◆ **WHAT IS NEEDED**
All of the records that follow need to be copied word for word, without the pictures.

(Stored items)
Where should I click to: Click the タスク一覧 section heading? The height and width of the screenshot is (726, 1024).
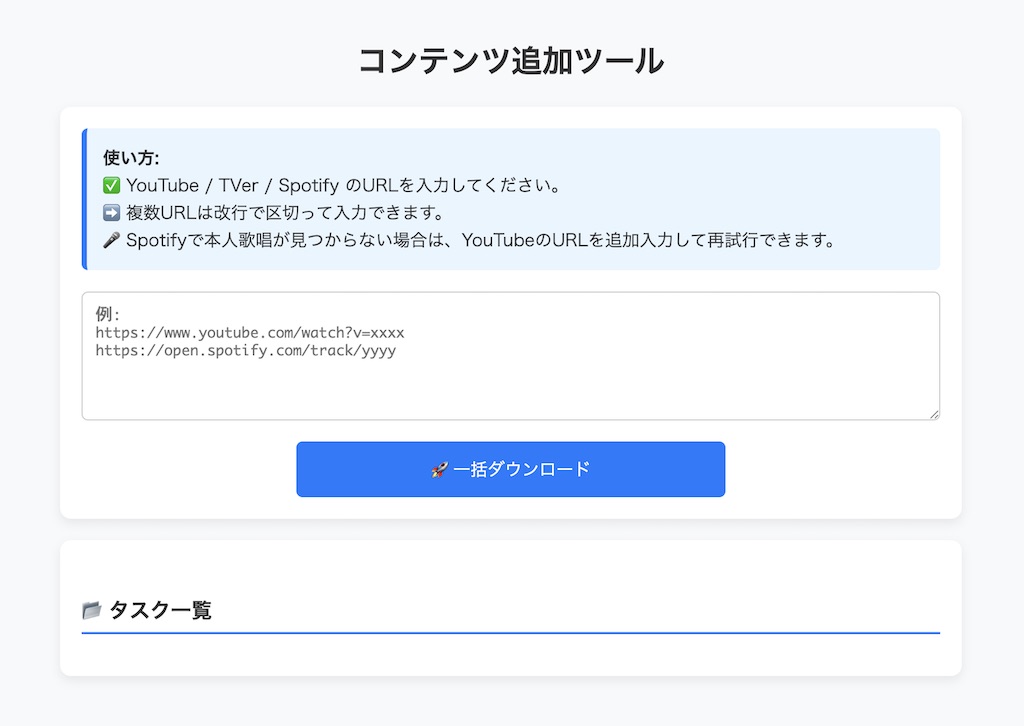pos(160,610)
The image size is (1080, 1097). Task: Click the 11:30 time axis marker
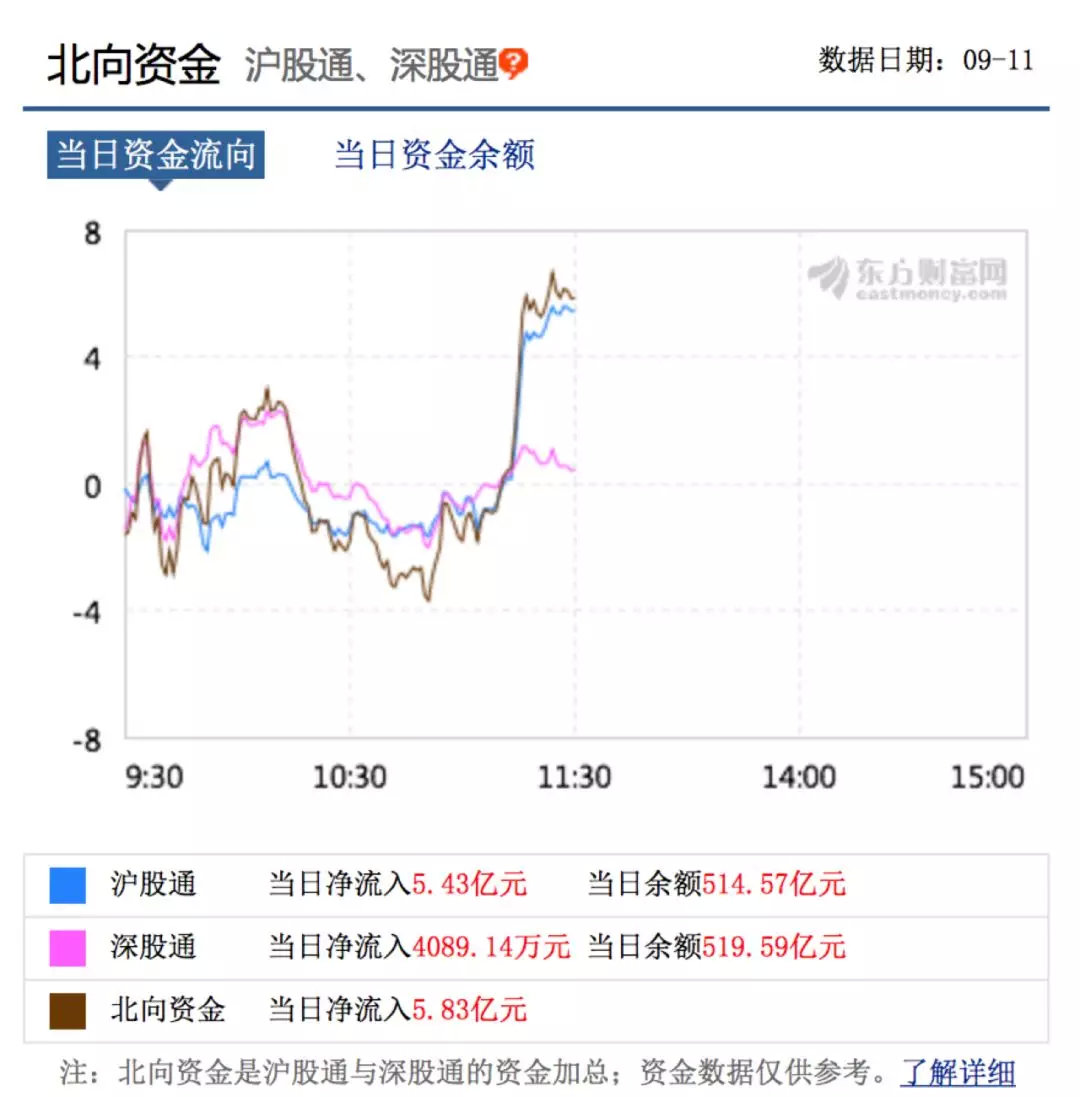(574, 777)
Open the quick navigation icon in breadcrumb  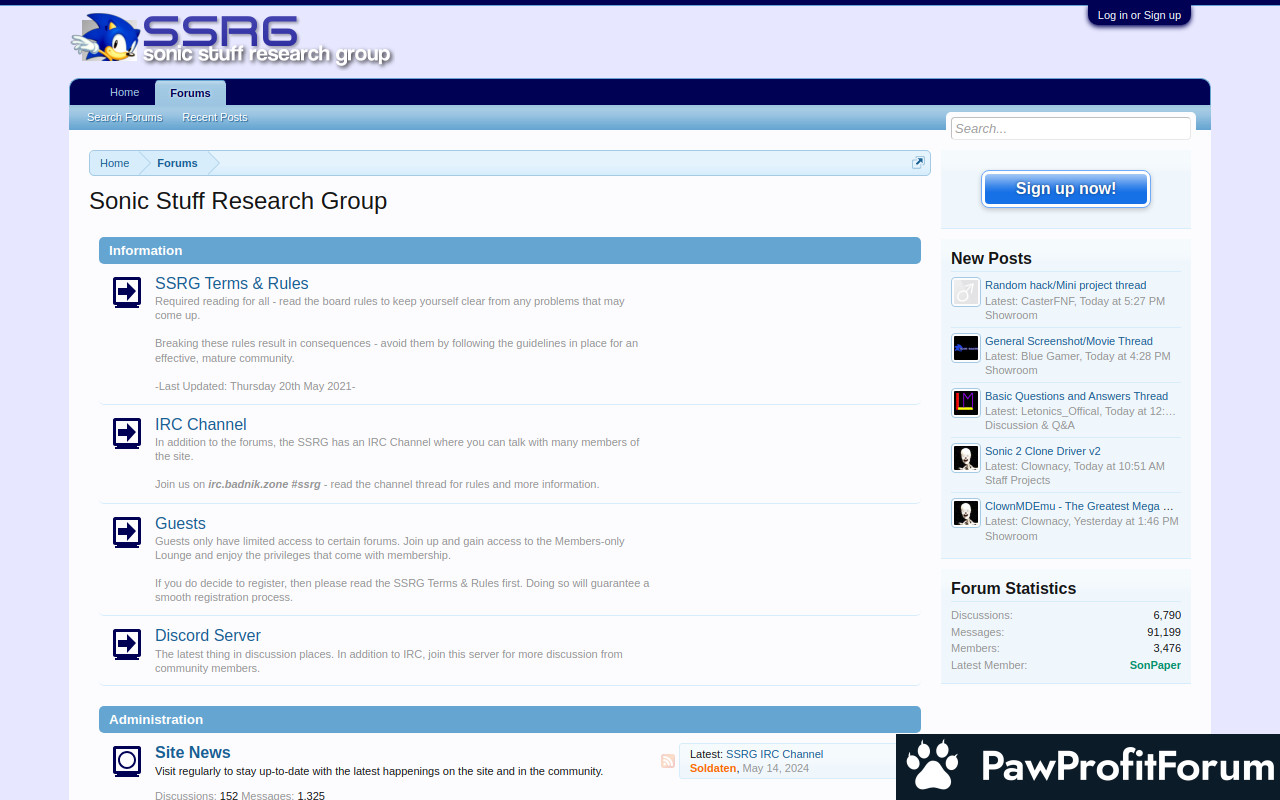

◆ **ANSWER TO THIS PROBLEM**
Where should I click to: Click the タスク一覧 section heading? The height and width of the screenshot is (726, 1024).
pos(160,610)
The image size is (1080, 1097). Task: Click the 11:30 time axis marker
(574, 777)
Open the quick navigation icon in breadcrumb  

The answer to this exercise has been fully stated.